**GOAL OF THE EXERCISE:**
Pull out every line of the items below that contains the word "pixels".

**INPUT RECORDS:**

==============================

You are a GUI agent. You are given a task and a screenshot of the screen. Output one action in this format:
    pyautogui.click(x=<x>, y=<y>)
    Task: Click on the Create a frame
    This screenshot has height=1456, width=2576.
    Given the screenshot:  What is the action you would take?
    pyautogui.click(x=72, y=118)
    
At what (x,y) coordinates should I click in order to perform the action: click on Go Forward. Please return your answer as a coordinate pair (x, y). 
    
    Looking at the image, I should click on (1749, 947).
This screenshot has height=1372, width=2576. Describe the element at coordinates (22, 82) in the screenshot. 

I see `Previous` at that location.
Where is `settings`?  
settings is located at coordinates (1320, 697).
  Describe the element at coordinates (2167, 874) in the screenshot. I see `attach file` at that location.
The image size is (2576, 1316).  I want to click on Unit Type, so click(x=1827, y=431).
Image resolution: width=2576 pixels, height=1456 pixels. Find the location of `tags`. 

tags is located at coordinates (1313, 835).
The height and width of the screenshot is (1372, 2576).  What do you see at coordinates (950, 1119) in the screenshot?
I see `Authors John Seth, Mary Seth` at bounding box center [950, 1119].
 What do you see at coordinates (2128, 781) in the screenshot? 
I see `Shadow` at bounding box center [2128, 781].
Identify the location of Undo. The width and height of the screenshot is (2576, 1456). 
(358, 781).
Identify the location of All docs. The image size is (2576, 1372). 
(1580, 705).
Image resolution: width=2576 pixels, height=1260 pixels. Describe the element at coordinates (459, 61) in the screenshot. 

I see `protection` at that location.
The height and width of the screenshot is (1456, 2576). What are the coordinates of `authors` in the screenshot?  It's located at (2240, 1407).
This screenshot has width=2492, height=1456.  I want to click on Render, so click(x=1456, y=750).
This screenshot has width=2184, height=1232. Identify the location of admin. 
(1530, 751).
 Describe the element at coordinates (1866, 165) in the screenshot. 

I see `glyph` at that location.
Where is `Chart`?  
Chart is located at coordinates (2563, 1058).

==============================

**RIGHT ANSWER:**
Image resolution: width=2576 pixels, height=1456 pixels. Find the location of `tags`. 
Image resolution: width=2576 pixels, height=1260 pixels. Describe the element at coordinates (459, 61) in the screenshot. 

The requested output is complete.